One graphic depicting the effects of 16,000 layoffs in the gaming sector

Game developers discuss their personal experiences with the 2023-2024 layoffs.

The extent of layoffs in the videogame industry over the last year is difficult to comprehend. Almost every week, we are confronted with new large numbers: the latest “regrettable” layoffs made by this or that gaming corporation in order to remain “agile and competitive.” The announcements blend together and the figures become talking points, yet each statistic contains scores of intimate tiny apocalypses: someone’s livelihood, perhaps their dream job or first break in this tough field, crushed against the wall.

The grounds of this current business collapse include studio consolidation, decreased margins following an early Covid-era boom, and plain old corporate greed.
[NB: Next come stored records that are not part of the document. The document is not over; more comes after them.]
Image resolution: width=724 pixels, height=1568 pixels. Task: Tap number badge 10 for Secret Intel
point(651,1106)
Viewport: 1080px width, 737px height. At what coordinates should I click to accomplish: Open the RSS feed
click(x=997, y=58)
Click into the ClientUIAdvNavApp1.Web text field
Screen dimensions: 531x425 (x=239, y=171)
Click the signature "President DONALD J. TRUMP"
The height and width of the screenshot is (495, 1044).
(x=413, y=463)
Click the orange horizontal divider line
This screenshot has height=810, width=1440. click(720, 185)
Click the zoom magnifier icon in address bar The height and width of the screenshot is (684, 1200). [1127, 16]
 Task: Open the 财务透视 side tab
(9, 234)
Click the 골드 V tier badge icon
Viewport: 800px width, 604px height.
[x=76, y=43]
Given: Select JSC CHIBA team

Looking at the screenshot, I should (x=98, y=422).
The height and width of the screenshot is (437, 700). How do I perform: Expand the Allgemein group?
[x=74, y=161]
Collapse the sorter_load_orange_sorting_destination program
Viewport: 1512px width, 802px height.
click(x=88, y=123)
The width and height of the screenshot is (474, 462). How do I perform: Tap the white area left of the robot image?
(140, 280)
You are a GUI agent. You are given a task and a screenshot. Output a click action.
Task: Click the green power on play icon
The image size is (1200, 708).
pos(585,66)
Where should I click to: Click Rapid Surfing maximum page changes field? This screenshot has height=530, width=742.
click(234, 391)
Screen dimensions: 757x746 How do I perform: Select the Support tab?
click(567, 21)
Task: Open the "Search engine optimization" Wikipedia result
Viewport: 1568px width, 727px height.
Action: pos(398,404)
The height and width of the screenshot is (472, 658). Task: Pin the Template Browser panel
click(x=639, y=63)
Today, we’re just focused on the personal impact: a picture of the industry crisis from January 2023 to January 24th, with testimonies from some of those who lost their employment.

(Image credit: Future)

Our personal estimate for 2023 layoffs was 11,250 individuals (the Obsidian tracker puts it at 10,500), but by the end of January 2024, we had already hit roughly 6,000 layoffs (5,900 on the public list). More layoffs were rumored in the first days of February, including an unknown number at Visual Concepts Austin, which Take-Two acquired in 2021.

As several analysts have noted, the industry is nearly halfway through 2023’s total layoffs just one month into 2024. The total number of layoffs in 2023 exceeded the predicted 8,500 in 2022, and the broader tech slowdown that these gaming layoffs triggered was already beginning by the end of the year.

One question we keep asking at PCG is how out of the ordinary these layoffs are in gaming history, with the potential that a combination of social media attention and increasing scrutiny of industry labor practices has brought an issue that has always been this severe to the fore. While we don’t have a statistical answer, I was struck by former HakJak sound designer and industry veteran Michelle Hebert’s testimony on the subject. Despite the fact that this is her fourth layoff in 15 years, Hebert believes the current situation is significantly worse than previous ones.

“Before there were plenty of places to land and studios would respond to swoop up talent,” she went on to say. “This time, they’re not there because everyone is drowning it feels.”

On the other end of the scale, former Blizzard senior environment artist Molly Warner has been laid off for the first time in her 10-year career, but she understandably argues that “one is enough.”

With thousands of developers looking for work, new opportunities are hard to come by. However, there are resources available to help game developers find new jobs. On LinkedIn, Amir Satvat organizes volunteer mentorship and CV reviews, as well as regularly updating lists of laid-off developers and job openings. Cristina Amaya manages a Slack server for job-seeking developers. You can also join a Slack community for the UK gaming industry.